のちの御三家となるメーカーのマイコンを見る

富士通最初のハードFM-8

 ここで、各ハードを少し細かく見てみよう。大型コンピュータ市場で大きなシェアを持っていた富士通が、パーソナルユースでも市場を獲得すべく送り込んだのが「FM-8」だ。1981年5月に発売されたこの機種は、CPUにモトローラの「MC6809」を採用し、2CPUで高速処理を可能というのをウリにしていた。640×200ドットで8色が表示できる強力なグラフィック機能も持ち、値段は218,000円とスペックに比べれば安く、話題を呼ぶこととなる。もう一つの特徴にバブルメモリがあったが、こちらは一代限りで姿を消してしまう。

パピコンの愛称で宣伝されたPC-6001。自作プログラムに視点をあてているキャッチだが、値段が大きく書かれているのも特徴だ。

 富士通からの追撃を受けたNECは、4カ月後の9月に「PC-8801」と「PC-6001」2機種を発売する。「PC-8801」は640×200ドットでカラー8色が表示できただけでなく、モノクロであれば640×400ドットの表示も可能。インタフェース仕様が公開されていたことで、制御機器メーカーなども利用していた。

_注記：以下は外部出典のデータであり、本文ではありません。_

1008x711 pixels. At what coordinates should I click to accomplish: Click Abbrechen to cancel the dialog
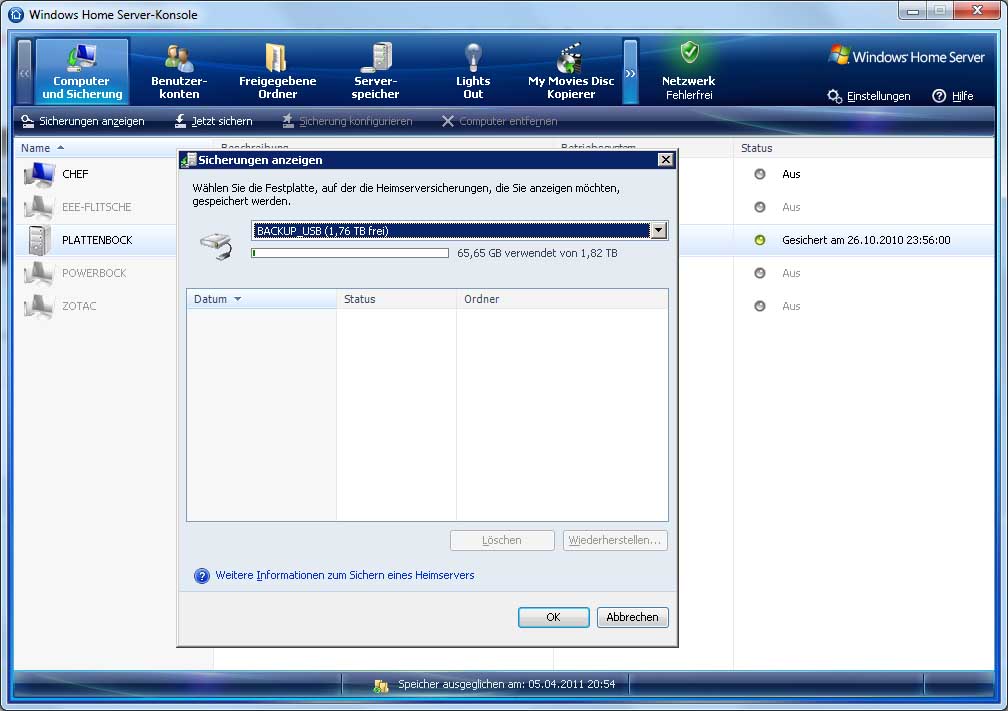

 もう一方の「PC-6001」は、キーボードと本体が一体化した「PC-8001」ライクな作りだったが、ポップなカラーリングと89,800円という値段設定で、手頃なホビーパソコンというイメージを強烈に打ちだしていた。グラフィックは256×192ドットで2色または128×192ドットで4色が表示でき、カタカナだけでなくひらがなも扱えたほか、三重和音が可能なPSG音源を搭載。ROMカートリッジを挿し込めば、テープからのロードなしでソフトが遊べることもあり、ホビー用途としての人気を確立させる。この頃、漫画家のすがやみつる氏が描いたマンガ『こんにちはマイコン』のターゲットにもなっており、初めてのパソコンとしてほしがった人も多かっただろう。

 シャープの「MZ-80B」は、「MZ-80K」シリーズの倍のスピードとなるCPUを搭載。さらに、オプションを増設すれば320×200ドットのグラフィックス画面を利用できるようになった。メインメモリも64KBに増やされ、非常にパワフルな機種として登場している。データレコーダも電磁カセットメカへとパワーアップしたが値段もアップし、278,000円という価格で売り出された。